Well, there was an old dinner mint in there with the change. (Fortunately still wrapped, or that stuff would've been even stickier.)
PS- if you were to forensically test that adhesion at 11:00 on the German coin (behind the lady's head) I am nearly certain you would find it to be a minuscule McDonald's french fry crumb. Should I do a taste test to determine that?
I see your basic problem here, don't you? You have obviously not fully committed to the idea that everything in numismatics is supposed to be "free" and/or a circulation find. You know - "what kind of error is this?" Note to newbs: This is a fantastically EXPENSIVE hobby when done for the profit motive. Rare coins are NOT just out there for the picking. Grow up and step away from the YouTube app!

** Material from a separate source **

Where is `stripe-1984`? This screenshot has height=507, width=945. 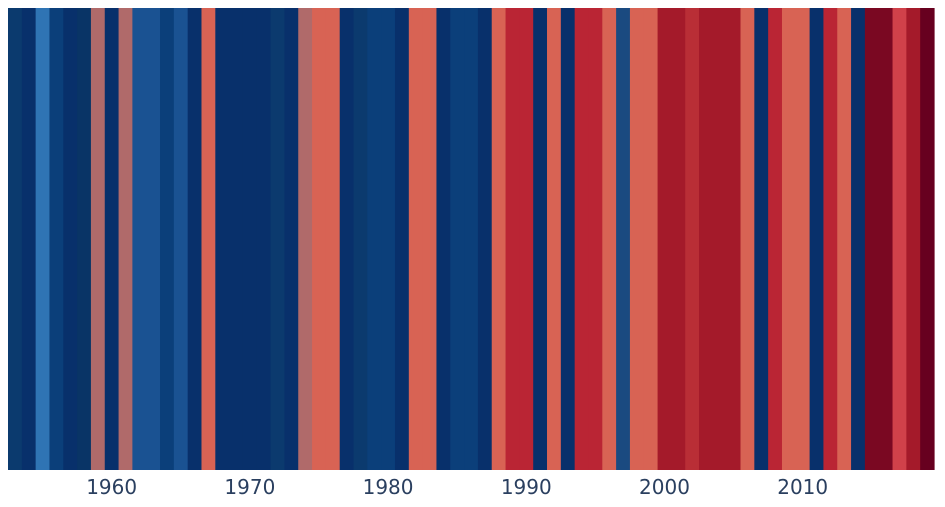
stripe-1984 is located at coordinates (444, 239).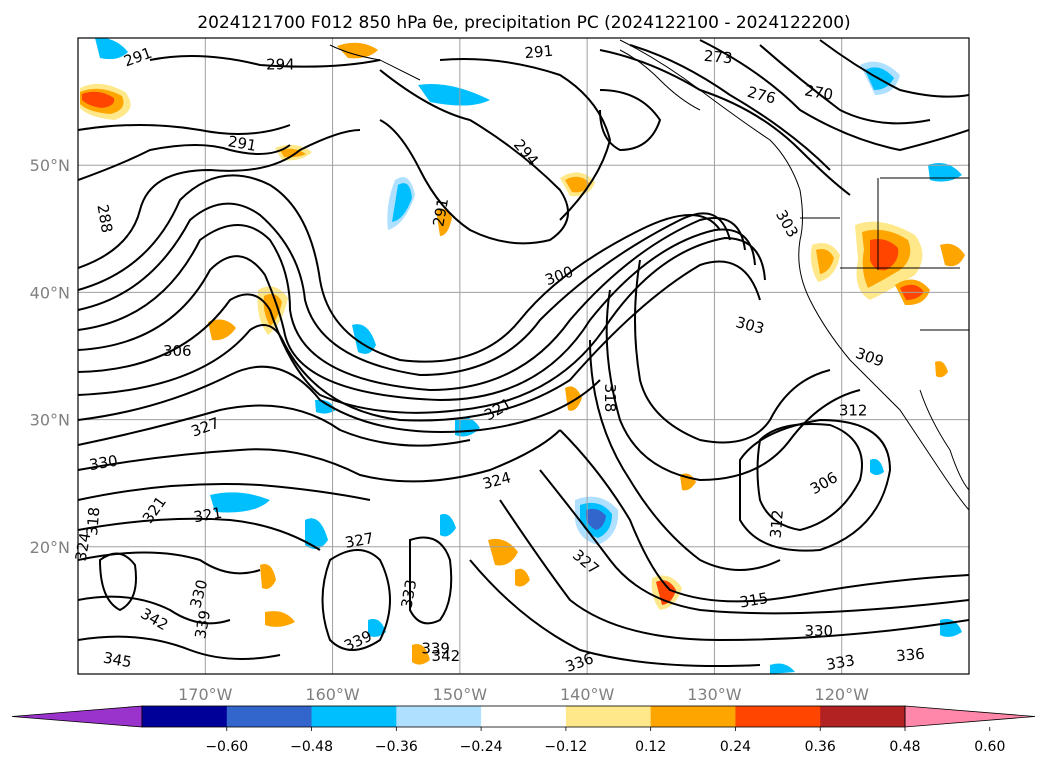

The rare ones are the ones they pick out of circulation with their birthday USB microscope. And then breathlessly post them on CoinTalk. [ on steroids] BTW, I luvs me some Austrian 2 Heller - great strikes and durable as all git out.
I live close to Denver and Walmart was the only vendor with Coin Star and now have all been removed from there
They're handsome coins. I've found some nice ones in bulk lots (MS63-ish RBs, even). Still cheap even in UNC, but so what. They're cool. Since they don't bear the name of any country on them, they're a frequent stumbling block for novice World Coin collectors. I guess back in the heyday of the Austro-Hungarian Empire, one look at that double-headed eagle was all you needed. (Never mind Russia, Finland, etc, with their double-headed eagles at the time.)
I finally found some change in the Coin Star reject bin. A bent clad dime, and a 1964 D and 1953 D. The 64 looks remarkably clean and little wear. Finally, something to report
Cool...... I just found a couple of Canadian coins recently in a local coin star machine. It is always fun to find something!